Athens, Ga. – Health forums were abuzz in 2007 with news that a simple, inexpensive chemical may serve as a viable treatment to many forms of cancer. The drug dichloroacetate, or DCA, was touted as a cure-all, but after years of work, scientists are still searching for ways to make the unique treatment as effective as possible.
Now, researchers at the University of Georgia have discovered a new way to deliver this drug that may one day make it a viable treatment for numerous forms of cancer. They published their findings in the American Chemical Society’s journal ACS Chemical Biology.
“DCA shows great promise as a potential cancer treatment, but the drug doesn’t find and attack cancer cells very efficiently in the doses researchers are testing,” said Shanta Dhar, an assistant professor of chemistry in the UGA Franklin College of Arts and Sciences. “We have developed a new compound based on DCA that is three orders of magnitude more potent than standard treatments.”
Every cell in the body needs energy to divide and grow, and most of them do this by breaking down sugar. When cells misbehave, they are normally deprived of their food and die in a process called apoptosis.
Cancerous cells, however, find a way around the natural order by discovering other sources of energy. Dhar’s technology, which she calls Mito-DCA, destroys the cancer by focusing on a part of the cell called mitochondria, commonly known as the powerhouse of cells because they generate most of the cell’s chemical energy.
“By targeting the mitochondria, we can force cancerous cells to die just as regular malfunctioning cells would,” said Dhar, who is part of the UGA Cancer Center. “But the drug we have developed affects only cancerous cells, leaving normal cells undisturbed.”

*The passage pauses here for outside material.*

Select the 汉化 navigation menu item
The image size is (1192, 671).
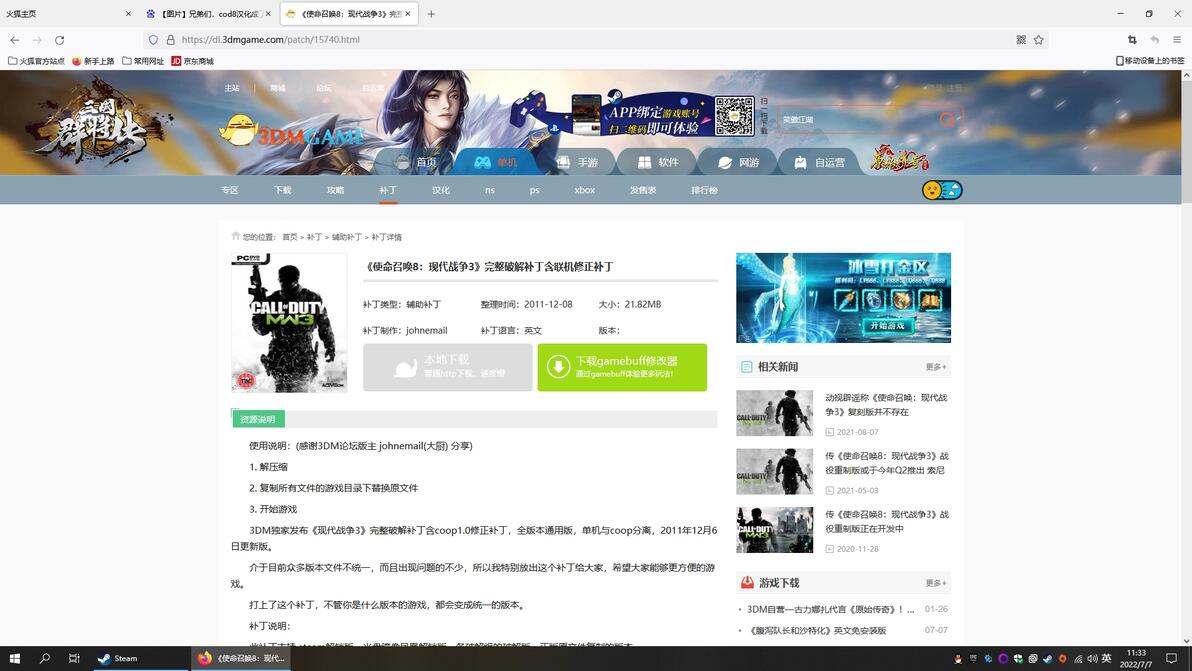441,190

In their experiments, Dhar and her research team exposed cancer cells to Mito-DCA. The results showed that the engineered chemical substance was able to switch the glycolysis-based metabolism of cancer cells to glucose oxidation, meaning that the cancer cells can once again die via apoptosis.
Mito-DCA also suppressed the production of lactic acid in cancerous cells, which allows them to avoid detection by the body’s immune system. With this cloaking device damaged, the body’s own T-cells are better able to recognize tumors and eliminate them.
While the UGA researchers’ model focused specifically on prostate cancer, Dhar is hopeful that their technique may prove useful for other forms of cancer.
“This is only the beginning of this project,” she said. “We will continue to test Mito-DCA and find new avenues for treatment.”
Other researchers involved in the project were graduate student Sean Marrache and post-doctoral student Rakesh K. Pathak, both in the department of chemistry, and Donald Harn, a Georgia Research Alliance Distinguished Investigator in the UGA College of Veterinary Medicine’s department of infectious diseases.